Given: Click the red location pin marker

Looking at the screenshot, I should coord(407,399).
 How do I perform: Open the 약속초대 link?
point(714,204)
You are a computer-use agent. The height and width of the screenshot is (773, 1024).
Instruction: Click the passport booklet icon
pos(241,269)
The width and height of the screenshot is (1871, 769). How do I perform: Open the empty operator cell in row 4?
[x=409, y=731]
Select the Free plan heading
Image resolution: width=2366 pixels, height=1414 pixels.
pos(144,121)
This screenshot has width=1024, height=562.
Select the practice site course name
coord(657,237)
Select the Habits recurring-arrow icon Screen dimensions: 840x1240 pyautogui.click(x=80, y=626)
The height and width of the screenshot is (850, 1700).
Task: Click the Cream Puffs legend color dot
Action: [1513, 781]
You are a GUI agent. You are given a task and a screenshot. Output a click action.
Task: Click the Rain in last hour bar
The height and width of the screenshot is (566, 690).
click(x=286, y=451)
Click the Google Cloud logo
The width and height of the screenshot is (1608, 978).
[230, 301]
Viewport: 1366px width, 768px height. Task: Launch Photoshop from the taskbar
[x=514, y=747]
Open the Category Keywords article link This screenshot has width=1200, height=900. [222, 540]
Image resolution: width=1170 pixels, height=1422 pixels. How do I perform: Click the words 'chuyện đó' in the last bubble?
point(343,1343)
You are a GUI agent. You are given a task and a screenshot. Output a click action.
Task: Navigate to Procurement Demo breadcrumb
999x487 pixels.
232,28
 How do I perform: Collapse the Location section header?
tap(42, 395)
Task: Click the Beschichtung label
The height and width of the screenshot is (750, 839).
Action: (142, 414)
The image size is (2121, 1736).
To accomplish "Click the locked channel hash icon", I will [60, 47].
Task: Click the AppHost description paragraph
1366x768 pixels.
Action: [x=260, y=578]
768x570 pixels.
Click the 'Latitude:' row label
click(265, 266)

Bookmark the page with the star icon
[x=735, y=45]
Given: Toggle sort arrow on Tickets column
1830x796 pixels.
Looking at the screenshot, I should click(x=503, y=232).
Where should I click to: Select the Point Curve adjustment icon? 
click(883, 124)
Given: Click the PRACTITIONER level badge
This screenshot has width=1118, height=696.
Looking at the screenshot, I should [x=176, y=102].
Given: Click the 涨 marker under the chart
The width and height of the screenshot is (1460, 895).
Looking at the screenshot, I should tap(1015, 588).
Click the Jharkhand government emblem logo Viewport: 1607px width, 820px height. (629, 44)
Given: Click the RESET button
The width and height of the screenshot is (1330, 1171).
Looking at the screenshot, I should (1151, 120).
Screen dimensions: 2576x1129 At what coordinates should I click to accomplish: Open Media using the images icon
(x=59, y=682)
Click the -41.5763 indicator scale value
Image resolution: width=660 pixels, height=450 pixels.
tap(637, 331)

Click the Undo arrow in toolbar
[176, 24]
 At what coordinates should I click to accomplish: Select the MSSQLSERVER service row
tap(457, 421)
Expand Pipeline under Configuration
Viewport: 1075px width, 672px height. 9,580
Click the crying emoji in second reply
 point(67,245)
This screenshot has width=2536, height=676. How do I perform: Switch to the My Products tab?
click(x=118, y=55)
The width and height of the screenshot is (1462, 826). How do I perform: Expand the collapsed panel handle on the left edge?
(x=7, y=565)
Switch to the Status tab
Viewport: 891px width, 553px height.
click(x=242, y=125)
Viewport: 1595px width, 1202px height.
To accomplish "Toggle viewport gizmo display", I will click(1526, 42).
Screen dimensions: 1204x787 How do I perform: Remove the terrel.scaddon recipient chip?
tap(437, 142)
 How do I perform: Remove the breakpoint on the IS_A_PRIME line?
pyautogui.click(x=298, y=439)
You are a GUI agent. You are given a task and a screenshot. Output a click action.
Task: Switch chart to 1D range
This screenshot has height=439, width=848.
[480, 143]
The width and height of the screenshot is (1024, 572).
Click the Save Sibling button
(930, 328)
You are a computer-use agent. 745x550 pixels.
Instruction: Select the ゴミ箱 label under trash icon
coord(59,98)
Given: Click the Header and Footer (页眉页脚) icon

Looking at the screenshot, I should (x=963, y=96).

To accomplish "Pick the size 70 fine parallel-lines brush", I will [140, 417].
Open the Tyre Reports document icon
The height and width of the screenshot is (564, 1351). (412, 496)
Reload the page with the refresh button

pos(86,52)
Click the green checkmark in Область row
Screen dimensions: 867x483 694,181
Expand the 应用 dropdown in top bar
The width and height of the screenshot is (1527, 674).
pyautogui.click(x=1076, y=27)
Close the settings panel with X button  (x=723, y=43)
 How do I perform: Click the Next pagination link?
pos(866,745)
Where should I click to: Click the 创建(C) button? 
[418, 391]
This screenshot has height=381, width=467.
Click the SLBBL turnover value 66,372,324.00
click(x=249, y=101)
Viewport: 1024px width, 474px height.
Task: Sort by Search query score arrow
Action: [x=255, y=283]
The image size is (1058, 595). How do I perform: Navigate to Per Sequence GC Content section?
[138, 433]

═══

■ Problem requirements
Repeat the whole of the data above exactly, keeping every word.

■ Result
Given: Click the red location pin marker

Looking at the screenshot, I should coord(407,399).
 How do I perform: Open the 약속초대 link?
point(714,204)
You are a computer-use agent. The height and width of the screenshot is (773, 1024).
Instruction: Click the passport booklet icon
pos(241,269)
The width and height of the screenshot is (1871, 769). How do I perform: Open the empty operator cell in row 4?
[x=409, y=731]
Select the Free plan heading
Image resolution: width=2366 pixels, height=1414 pixels.
pos(144,121)
This screenshot has width=1024, height=562.
Select the practice site course name
coord(657,237)
Select the Habits recurring-arrow icon Screen dimensions: 840x1240 pyautogui.click(x=80, y=626)
The height and width of the screenshot is (850, 1700).
Task: Click the Cream Puffs legend color dot
Action: [1513, 781]
You are a GUI agent. You are given a task and a screenshot. Output a click action.
Task: Click the Rain in last hour bar
The height and width of the screenshot is (566, 690).
click(x=286, y=451)
Click the Google Cloud logo
The width and height of the screenshot is (1608, 978).
[230, 301]
Viewport: 1366px width, 768px height. Task: Launch Photoshop from the taskbar
[x=514, y=747]
Open the Category Keywords article link This screenshot has width=1200, height=900. [222, 540]
Image resolution: width=1170 pixels, height=1422 pixels. How do I perform: Click the words 'chuyện đó' in the last bubble?
point(343,1343)
You are a GUI agent. You are given a task and a screenshot. Output a click action.
Task: Navigate to Procurement Demo breadcrumb
999x487 pixels.
232,28
 How do I perform: Collapse the Location section header?
tap(42, 395)
Task: Click the Beschichtung label
The height and width of the screenshot is (750, 839).
Action: (142, 414)
The image size is (2121, 1736).
To accomplish "Click the locked channel hash icon", I will [60, 47].
Task: Click the AppHost description paragraph
1366x768 pixels.
Action: [x=260, y=578]
768x570 pixels.
Click the 'Latitude:' row label
click(265, 266)

Bookmark the page with the star icon
[x=735, y=45]
Given: Toggle sort arrow on Tickets column
1830x796 pixels.
Looking at the screenshot, I should click(x=503, y=232).
Where should I click to: Select the Point Curve adjustment icon? 
click(883, 124)
Given: Click the PRACTITIONER level badge
This screenshot has width=1118, height=696.
Looking at the screenshot, I should [x=176, y=102].
Given: Click the 涨 marker under the chart
The width and height of the screenshot is (1460, 895).
Looking at the screenshot, I should tap(1015, 588).
Click the Jharkhand government emblem logo Viewport: 1607px width, 820px height. (629, 44)
Given: Click the RESET button
The width and height of the screenshot is (1330, 1171).
Looking at the screenshot, I should (1151, 120).
Screen dimensions: 2576x1129 At what coordinates should I click to accomplish: Open Media using the images icon
(x=59, y=682)
Click the -41.5763 indicator scale value
Image resolution: width=660 pixels, height=450 pixels.
tap(637, 331)

Click the Undo arrow in toolbar
[176, 24]
 At what coordinates should I click to accomplish: Select the MSSQLSERVER service row
tap(457, 421)
Expand Pipeline under Configuration
Viewport: 1075px width, 672px height. 9,580
Click the crying emoji in second reply
 point(67,245)
This screenshot has width=2536, height=676. How do I perform: Switch to the My Products tab?
click(x=118, y=55)
The width and height of the screenshot is (1462, 826). How do I perform: Expand the collapsed panel handle on the left edge?
(x=7, y=565)
Switch to the Status tab
Viewport: 891px width, 553px height.
click(x=242, y=125)
Viewport: 1595px width, 1202px height.
To accomplish "Toggle viewport gizmo display", I will click(1526, 42).
Screen dimensions: 1204x787 How do I perform: Remove the terrel.scaddon recipient chip?
tap(437, 142)
 How do I perform: Remove the breakpoint on the IS_A_PRIME line?
pyautogui.click(x=298, y=439)
You are a GUI agent. You are given a task and a screenshot. Output a click action.
Task: Switch chart to 1D range
This screenshot has height=439, width=848.
[480, 143]
The width and height of the screenshot is (1024, 572).
Click the Save Sibling button
(930, 328)
You are a computer-use agent. 745x550 pixels.
Instruction: Select the ゴミ箱 label under trash icon
coord(59,98)
Given: Click the Header and Footer (页眉页脚) icon

Looking at the screenshot, I should (x=963, y=96).

To accomplish "Pick the size 70 fine parallel-lines brush", I will [140, 417].
Open the Tyre Reports document icon
The height and width of the screenshot is (564, 1351). (412, 496)
Reload the page with the refresh button

pos(86,52)
Click the green checkmark in Область row
Screen dimensions: 867x483 694,181
Expand the 应用 dropdown in top bar
The width and height of the screenshot is (1527, 674).
pyautogui.click(x=1076, y=27)
Close the settings panel with X button  (x=723, y=43)
 How do I perform: Click the Next pagination link?
pos(866,745)
Where should I click to: Click the 创建(C) button? 
[418, 391]
This screenshot has height=381, width=467.
Click the SLBBL turnover value 66,372,324.00
click(x=249, y=101)
Viewport: 1024px width, 474px height.
Task: Sort by Search query score arrow
Action: [x=255, y=283]
The image size is (1058, 595). How do I perform: Navigate to Per Sequence GC Content section?
[138, 433]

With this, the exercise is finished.